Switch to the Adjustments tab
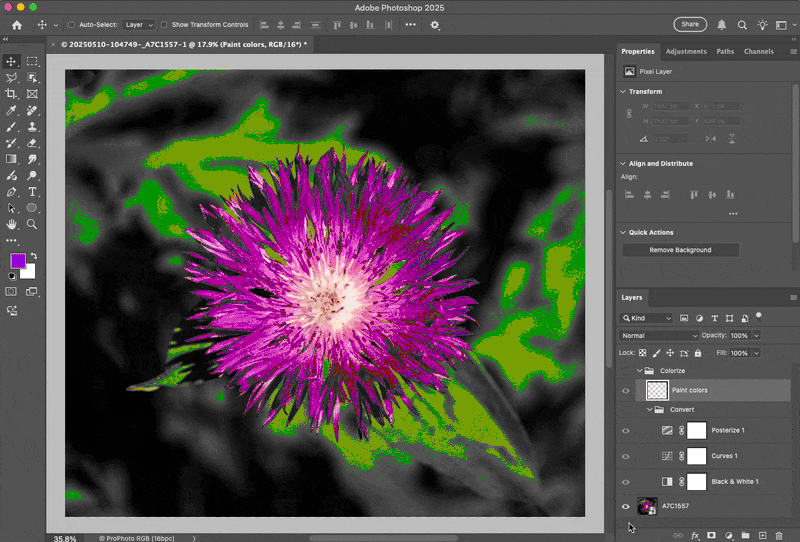Viewport: 800px width, 542px height. coord(685,51)
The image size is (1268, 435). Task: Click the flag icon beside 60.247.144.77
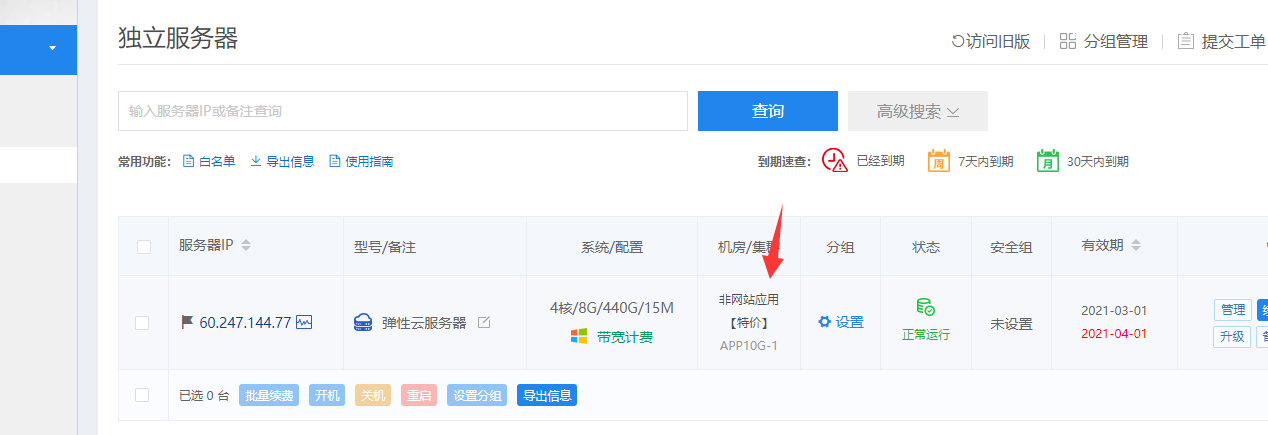tap(186, 322)
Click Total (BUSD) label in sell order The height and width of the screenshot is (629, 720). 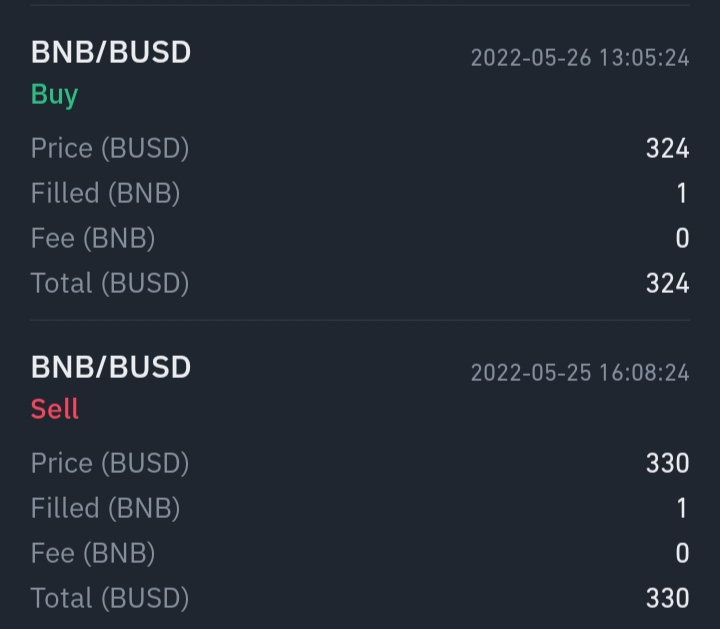click(110, 598)
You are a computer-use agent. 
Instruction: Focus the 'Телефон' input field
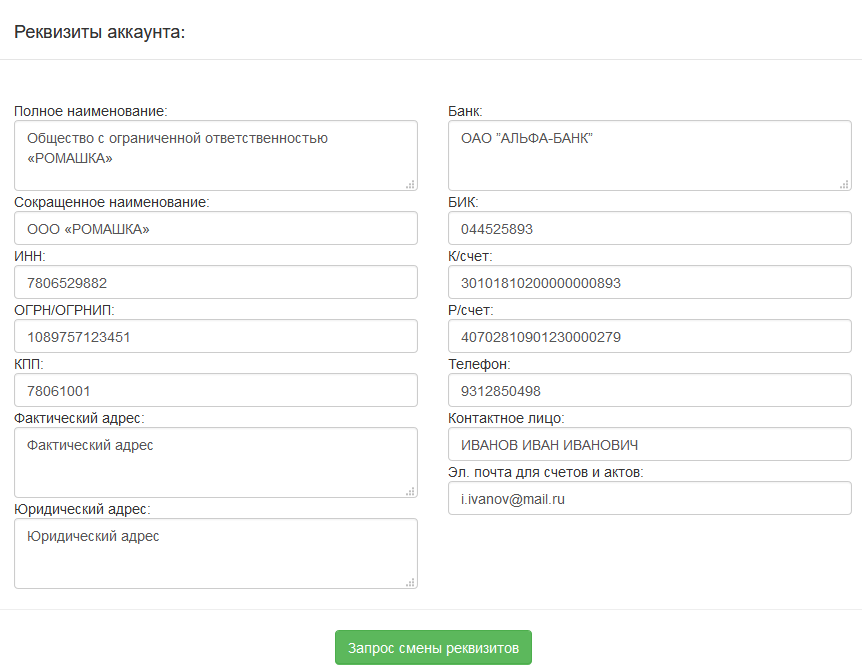coord(649,390)
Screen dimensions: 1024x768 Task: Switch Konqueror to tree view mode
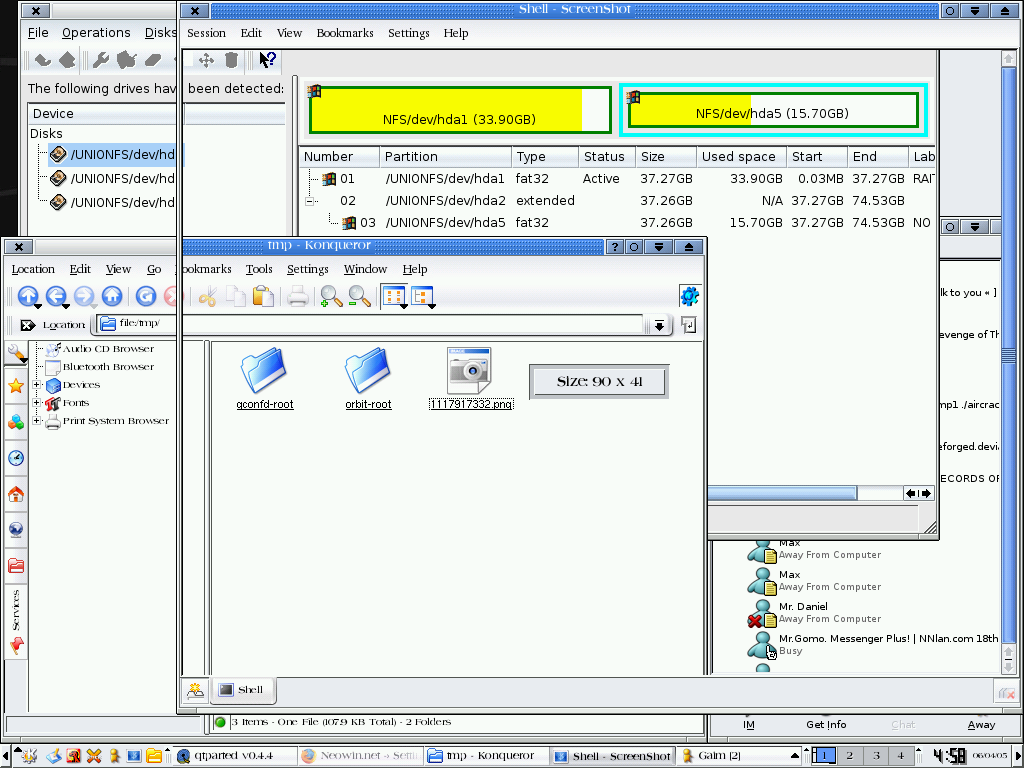coord(421,296)
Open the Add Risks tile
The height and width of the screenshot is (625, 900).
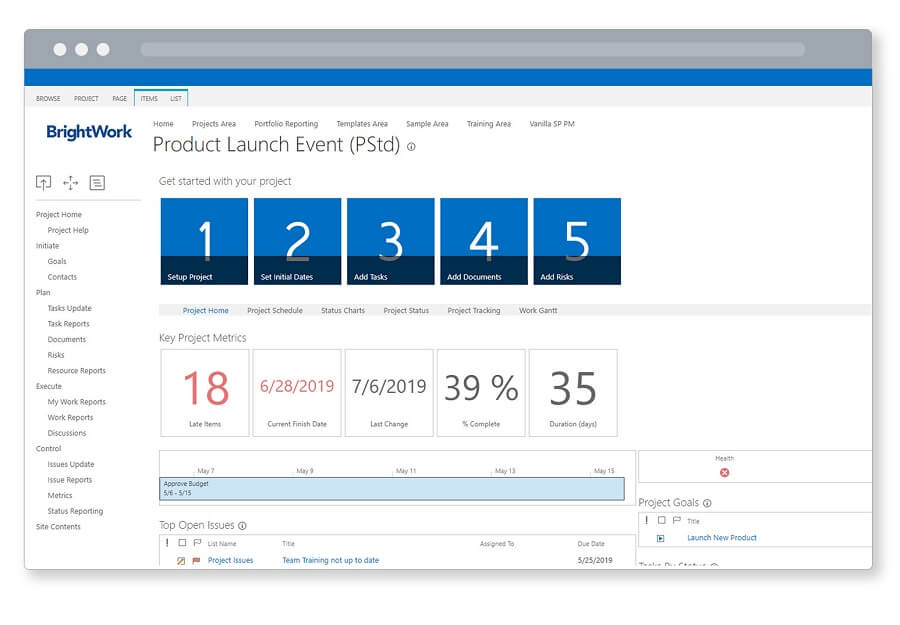click(x=577, y=241)
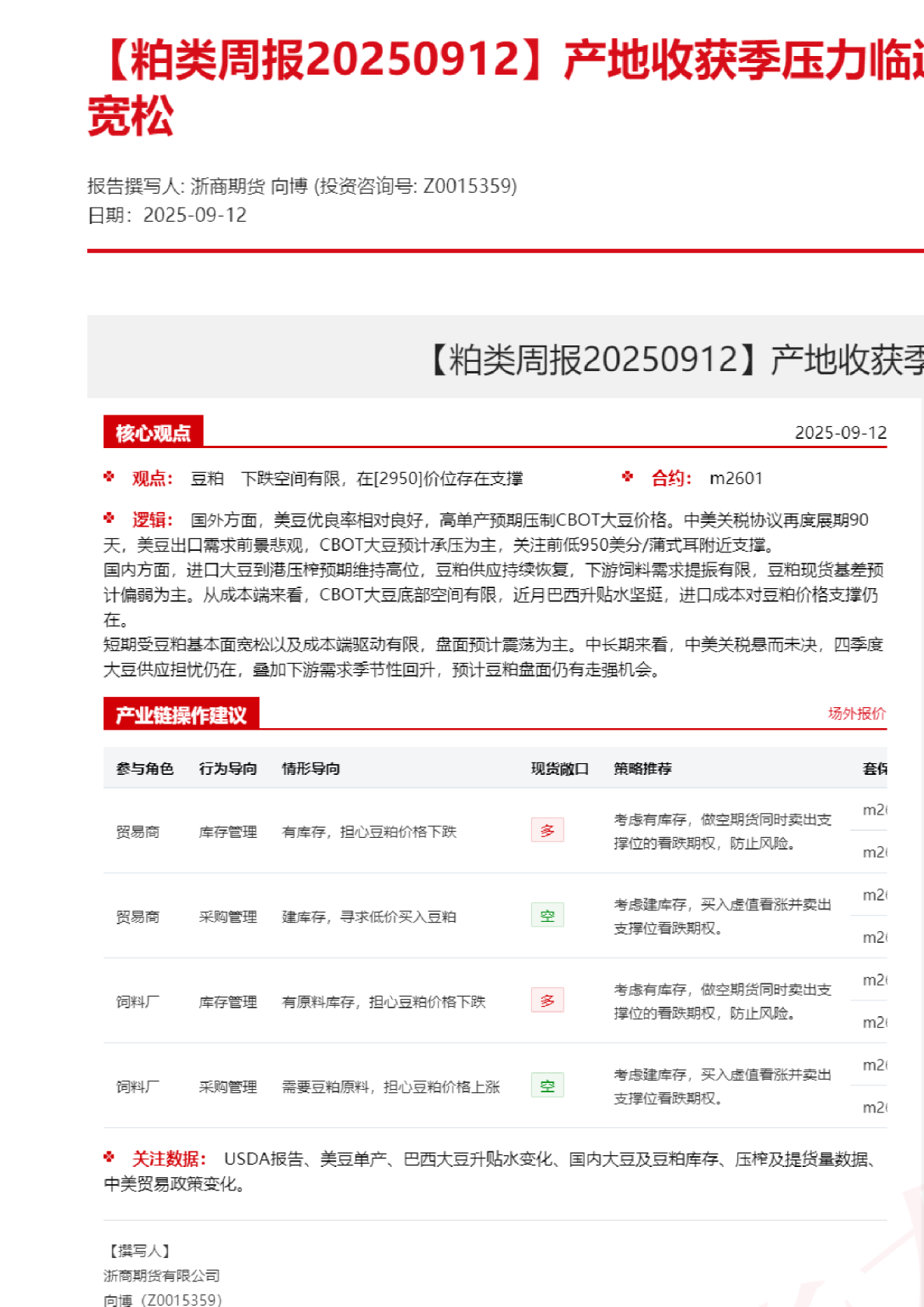The width and height of the screenshot is (924, 1307).
Task: Click the 2025-09-12 date in 核心观点 header
Action: (840, 433)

* * * *

* [Activity] From the line with "The height and width of the screenshot is (625, 900)." to the final line of the records, inclusive, set down the lines exactly and add nothing; leave every picture out.

* [Reply]
The height and width of the screenshot is (625, 900).
click(x=577, y=241)
The width and height of the screenshot is (924, 1307).
Task: Click the 2025-09-12 date in 核心观点 header
Action: (840, 433)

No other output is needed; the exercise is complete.